The last descendant.
Mrs. Hall’s only child, Elizabeth, was the last surviving descendant of the poet. In April 1626 she married her first husband, Thomas Nash of Stratford (b. 1593), who studied at Lincoln’s Inn, was a man of property, and, dying childless at New Place on April 4, 1647, was buried in Stratford Church next day. At Billesley, a village four miles from Stratford, on June 5, 1649, Mrs. Nash married, as a second husband, a widower, John Bernard or Barnard of Abington, Northamptonshire, who was knighted by Charles II in 1661. About the same date she seems to have abandoned New Place for her husband’s residence at Abington. Dying without issue, she was buried there on February 17, 1669-70. Her husband survived her four years, and was buried beside her. [282] On her mother’s death in 1649 Lady Barnard inherited under the poet’s will the land near Stratford, New Place, the house at Blackfriars, and (on the death of the poet’s sister, Joan Hart, in 1646) the houses in Henley Street, while her father, Dr. Hall, left her in 1635 a house at Acton with a meadow.
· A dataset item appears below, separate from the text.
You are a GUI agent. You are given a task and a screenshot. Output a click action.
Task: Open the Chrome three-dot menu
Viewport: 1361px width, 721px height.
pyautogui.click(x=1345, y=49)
She sold the Blackfriars house, and apparently the Stratford land, before 1667. By her will, dated January
1669-70, and proved in the following March, she left small bequests to the daughters of Thomas Hathaway, of the family of her grandmother, the poet’s wife. The houses in Henley Street passed to her cousin, Thomas Hart, the grandson of the poet’s sister Joan, and they remained in the possession of Thomas’s direct descendants till 1806 (the male line expired on the death of John Hart in 1800). By her will Lady Barnard also ordered New Place to be sold, and it was purchased on May 18, 1675, by Sir Edward Walker, through whose daughter Barbara, wife of Sir John Clopton, it reverted to the Clopton family. Sir John rebuilt it in 1702. On the death of his son Hugh in 1752, it was bought by the Rev. Francis Gastrell (d. 1768), who demolished the new building in 1759. [283]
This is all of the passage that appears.